Azza El Siddique (Sudanese, b. 1984) lives and works in New Haven, CT. Known for her large-scale sculptural environments, El Siddique combines steel and ceramic sculptures with ephemeral matter to explore ritual, mortality and memorialization. El Siddique holds an MFA from Yale University School of Art and a BFA from Ontario College of Art and Design University. Recent solo exhibitions have been presented at MIT List Visual Arts Centre, Cambridge; Bradley Ertaskiran, Montreal; Helena Anrather, New York; and Cooper Cole, Toronto. Her work has been included in group exhibitions at MOCA, Toronto; Gardiner Museum, Toronto; Oakville Galleries, Toronto; Shin Gallery, New York; and Green Hall Gallery, New Haven. She was a Skowhegan resident in 2019 and was a 2022 finalist for the Sobey Art Award.
Dani Gal (Jerusalem, b. 1975) lives and works in Berlin. His work takes the form of films, sound-works and installations to focus on the production of ideology through the representation of specific historical narratives. Using archival documents, Gal explores the relationship between image, sound and text to illuminate the processes of shaping collective memory. Gal studied at Bezalel Academy for Art and Design in Jerusalem, Staatliche Hochschule für Bildende Künste Stäadelschule in Frankfurt and Cooper Union in New York. His films and installations have been shown at the 54th Venice Biennale; Istanbul Biennale; New Museum, New York; Kunsthalle St. Gallen, Switzerland; The Jewish Museum, New York; Berlinale Forum Expanded; Kunsthaus Zurich; Kunsthalle Wien; Documenta 14; Centre Pompidou, Paris; Club TransMediale Festival Berlin; and Polygon Gallery, North Vancouver (forthcoming in 2024). In 2019, Gal was artist-in-residence with Blood Mountain Projects and research fellow at the Vienna Wiesenthal Institute, and in 2024 Gal will be a fellow inHerit in the Centre for Advanced Studies-Heritage in Transformation, Humboldt University, Berlin.

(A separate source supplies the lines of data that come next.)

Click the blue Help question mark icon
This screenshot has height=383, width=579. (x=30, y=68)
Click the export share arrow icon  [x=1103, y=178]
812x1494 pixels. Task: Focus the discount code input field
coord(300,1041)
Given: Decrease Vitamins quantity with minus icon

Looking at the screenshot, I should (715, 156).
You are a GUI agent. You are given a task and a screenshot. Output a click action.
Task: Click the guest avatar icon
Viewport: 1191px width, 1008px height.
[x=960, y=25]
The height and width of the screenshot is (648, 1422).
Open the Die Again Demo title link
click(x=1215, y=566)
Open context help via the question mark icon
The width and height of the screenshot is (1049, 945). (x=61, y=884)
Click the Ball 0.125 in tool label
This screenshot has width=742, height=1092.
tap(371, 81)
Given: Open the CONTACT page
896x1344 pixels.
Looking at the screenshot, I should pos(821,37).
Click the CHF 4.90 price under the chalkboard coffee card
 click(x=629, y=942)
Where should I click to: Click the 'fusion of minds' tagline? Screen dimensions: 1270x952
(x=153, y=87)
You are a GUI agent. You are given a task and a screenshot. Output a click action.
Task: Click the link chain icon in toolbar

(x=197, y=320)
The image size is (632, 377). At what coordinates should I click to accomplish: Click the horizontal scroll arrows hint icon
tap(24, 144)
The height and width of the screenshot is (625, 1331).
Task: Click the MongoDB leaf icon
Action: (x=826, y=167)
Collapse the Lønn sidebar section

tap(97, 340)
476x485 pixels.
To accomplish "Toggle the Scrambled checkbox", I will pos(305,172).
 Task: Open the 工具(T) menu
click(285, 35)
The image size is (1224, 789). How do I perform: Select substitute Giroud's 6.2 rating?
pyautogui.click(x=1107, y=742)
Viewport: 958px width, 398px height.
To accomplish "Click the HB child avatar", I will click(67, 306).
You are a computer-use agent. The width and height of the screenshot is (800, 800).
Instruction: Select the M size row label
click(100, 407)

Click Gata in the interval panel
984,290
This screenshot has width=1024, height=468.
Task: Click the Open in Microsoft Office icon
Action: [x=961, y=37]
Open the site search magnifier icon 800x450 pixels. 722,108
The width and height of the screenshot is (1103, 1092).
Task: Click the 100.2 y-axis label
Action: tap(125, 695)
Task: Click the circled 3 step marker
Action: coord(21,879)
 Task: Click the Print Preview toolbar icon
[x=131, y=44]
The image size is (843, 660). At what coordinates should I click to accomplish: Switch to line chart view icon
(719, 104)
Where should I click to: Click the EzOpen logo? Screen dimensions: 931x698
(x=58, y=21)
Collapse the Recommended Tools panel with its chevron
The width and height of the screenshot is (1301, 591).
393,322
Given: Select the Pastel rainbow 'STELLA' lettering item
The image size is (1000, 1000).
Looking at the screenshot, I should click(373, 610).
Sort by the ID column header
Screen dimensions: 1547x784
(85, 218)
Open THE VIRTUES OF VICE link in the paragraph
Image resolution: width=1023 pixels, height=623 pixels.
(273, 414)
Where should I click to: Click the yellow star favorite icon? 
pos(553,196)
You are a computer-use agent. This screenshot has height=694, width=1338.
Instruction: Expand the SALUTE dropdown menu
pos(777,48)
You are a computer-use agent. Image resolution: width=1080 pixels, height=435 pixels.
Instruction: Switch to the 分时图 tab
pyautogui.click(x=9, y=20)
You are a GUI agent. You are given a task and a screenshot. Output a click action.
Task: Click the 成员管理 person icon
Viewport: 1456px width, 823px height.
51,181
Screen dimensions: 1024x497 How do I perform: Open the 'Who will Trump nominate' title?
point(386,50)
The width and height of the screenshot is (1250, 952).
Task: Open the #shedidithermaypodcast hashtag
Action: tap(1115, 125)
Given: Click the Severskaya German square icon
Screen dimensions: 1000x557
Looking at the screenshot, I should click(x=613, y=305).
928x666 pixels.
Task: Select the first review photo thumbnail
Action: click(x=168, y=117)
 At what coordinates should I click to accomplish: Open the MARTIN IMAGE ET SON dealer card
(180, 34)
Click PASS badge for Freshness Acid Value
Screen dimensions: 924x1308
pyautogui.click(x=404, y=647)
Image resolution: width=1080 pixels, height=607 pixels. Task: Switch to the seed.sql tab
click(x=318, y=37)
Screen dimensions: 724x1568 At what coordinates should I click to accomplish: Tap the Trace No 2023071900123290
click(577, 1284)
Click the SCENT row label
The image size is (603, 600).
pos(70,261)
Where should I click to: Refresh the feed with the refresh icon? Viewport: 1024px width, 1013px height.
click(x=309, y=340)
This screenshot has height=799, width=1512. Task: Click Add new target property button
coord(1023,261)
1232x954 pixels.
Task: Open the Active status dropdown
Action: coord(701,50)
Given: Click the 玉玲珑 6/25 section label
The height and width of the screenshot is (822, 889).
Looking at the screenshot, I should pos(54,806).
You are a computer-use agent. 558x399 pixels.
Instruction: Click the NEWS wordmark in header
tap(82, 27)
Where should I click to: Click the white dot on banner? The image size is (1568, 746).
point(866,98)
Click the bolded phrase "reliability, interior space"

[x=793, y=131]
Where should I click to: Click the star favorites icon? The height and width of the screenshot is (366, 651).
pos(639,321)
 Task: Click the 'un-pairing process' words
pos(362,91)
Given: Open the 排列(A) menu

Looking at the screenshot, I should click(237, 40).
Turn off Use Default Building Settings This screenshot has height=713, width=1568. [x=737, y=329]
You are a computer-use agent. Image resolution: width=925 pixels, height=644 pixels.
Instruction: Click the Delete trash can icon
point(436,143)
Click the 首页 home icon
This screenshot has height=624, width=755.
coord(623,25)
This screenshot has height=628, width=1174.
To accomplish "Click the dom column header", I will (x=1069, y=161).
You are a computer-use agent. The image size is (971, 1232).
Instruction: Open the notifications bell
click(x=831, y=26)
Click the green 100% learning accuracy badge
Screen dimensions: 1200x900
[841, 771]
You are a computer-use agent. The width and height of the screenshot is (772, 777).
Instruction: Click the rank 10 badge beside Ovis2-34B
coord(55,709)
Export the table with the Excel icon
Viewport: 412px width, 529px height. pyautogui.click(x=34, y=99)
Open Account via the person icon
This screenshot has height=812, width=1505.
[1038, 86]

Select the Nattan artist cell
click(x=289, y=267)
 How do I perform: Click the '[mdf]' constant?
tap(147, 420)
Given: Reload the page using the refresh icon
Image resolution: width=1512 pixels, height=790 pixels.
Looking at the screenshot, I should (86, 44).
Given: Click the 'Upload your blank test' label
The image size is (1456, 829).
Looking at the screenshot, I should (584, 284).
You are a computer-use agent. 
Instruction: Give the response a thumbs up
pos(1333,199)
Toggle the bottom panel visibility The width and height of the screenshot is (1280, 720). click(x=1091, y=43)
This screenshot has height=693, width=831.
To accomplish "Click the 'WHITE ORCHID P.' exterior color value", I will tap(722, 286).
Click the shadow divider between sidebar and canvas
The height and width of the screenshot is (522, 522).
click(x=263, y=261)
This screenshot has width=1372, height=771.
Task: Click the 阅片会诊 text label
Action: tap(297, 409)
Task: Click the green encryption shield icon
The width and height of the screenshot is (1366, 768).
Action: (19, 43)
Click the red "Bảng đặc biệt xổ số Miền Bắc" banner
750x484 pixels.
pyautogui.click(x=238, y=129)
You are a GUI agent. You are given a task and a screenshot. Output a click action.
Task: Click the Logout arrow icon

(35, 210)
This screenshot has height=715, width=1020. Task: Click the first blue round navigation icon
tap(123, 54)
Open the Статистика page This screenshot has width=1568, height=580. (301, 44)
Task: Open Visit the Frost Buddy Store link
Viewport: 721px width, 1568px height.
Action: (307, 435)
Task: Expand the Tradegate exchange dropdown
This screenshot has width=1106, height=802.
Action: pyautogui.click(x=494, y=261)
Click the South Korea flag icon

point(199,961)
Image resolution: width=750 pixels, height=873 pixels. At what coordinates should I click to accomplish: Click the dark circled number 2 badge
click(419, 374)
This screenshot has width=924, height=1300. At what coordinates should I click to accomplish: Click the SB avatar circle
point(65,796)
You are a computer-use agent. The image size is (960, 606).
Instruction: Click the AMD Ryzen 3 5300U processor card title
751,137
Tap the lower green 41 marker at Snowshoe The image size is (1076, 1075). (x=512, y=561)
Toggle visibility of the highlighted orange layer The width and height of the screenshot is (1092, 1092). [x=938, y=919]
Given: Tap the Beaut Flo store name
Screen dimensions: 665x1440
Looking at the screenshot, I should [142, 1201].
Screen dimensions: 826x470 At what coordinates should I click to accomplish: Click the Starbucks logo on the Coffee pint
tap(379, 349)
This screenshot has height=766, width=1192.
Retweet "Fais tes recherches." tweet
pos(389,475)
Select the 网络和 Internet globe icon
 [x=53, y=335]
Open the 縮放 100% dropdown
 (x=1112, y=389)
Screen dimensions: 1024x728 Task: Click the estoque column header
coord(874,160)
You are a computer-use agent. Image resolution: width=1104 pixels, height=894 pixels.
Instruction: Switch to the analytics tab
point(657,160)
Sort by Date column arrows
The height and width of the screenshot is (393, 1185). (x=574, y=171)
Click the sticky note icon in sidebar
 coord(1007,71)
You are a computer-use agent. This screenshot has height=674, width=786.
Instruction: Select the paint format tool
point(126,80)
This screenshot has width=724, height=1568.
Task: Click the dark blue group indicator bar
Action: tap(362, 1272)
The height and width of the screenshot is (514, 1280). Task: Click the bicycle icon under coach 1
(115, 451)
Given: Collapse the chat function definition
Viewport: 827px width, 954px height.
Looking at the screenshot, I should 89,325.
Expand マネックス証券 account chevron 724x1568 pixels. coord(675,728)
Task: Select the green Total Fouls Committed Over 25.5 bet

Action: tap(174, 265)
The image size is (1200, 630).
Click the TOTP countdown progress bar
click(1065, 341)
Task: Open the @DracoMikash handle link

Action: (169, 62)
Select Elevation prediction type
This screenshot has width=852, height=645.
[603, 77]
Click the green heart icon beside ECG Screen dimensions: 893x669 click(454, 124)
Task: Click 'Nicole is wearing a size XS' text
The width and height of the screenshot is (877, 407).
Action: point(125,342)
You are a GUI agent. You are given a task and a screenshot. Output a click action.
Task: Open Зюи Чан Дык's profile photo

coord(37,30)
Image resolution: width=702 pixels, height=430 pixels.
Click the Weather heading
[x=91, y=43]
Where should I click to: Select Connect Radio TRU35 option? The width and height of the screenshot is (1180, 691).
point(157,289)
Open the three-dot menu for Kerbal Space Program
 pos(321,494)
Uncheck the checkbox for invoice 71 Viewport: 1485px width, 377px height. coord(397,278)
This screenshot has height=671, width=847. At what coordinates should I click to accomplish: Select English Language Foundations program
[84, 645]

Katie Kozak (Canadian, b. 1985) is a queer artist of Métis and Ukrainian settler descent. She grew up in Denare Beach, SK, and her ancestral roots are in the Métis communities of St. François Xavier and Boggy Creek, MB. Kozak’s visual art practice is centered around connectivity to land, relationship, ritual and traces. She holds an MFA from Simon Fraser University’s School for the Contemporary Arts. Recent exhibitions of her work include those at Gordon Smith Gallery, North Vancouver; Vancouver Art Gallery; and the Vancouver Public Art Program. She has collaborated with Lucien Durey since 2012.
Lucien Durey (Canadian, b. 1984) is an artist, writer and singer based in Vancouver. His mixed media and performance-based practice engages with found objects, photographs, sounds and place. Durey holds a BFA from Emily Carr University and an MFA from Simon Fraser University’s School for the Contemporary Arts. Recent exhibitions include those at Gordon Smith Gallery, North Vancouver; School of Art Gallery, University of Manitoba, Winnipeg; Neutral Ground Contemporary Art Forum, Regina; with performances at Burnaby Art Gallery; Art in the Open, Charlottetown. He has collaborated with Katie Kozak since 2012.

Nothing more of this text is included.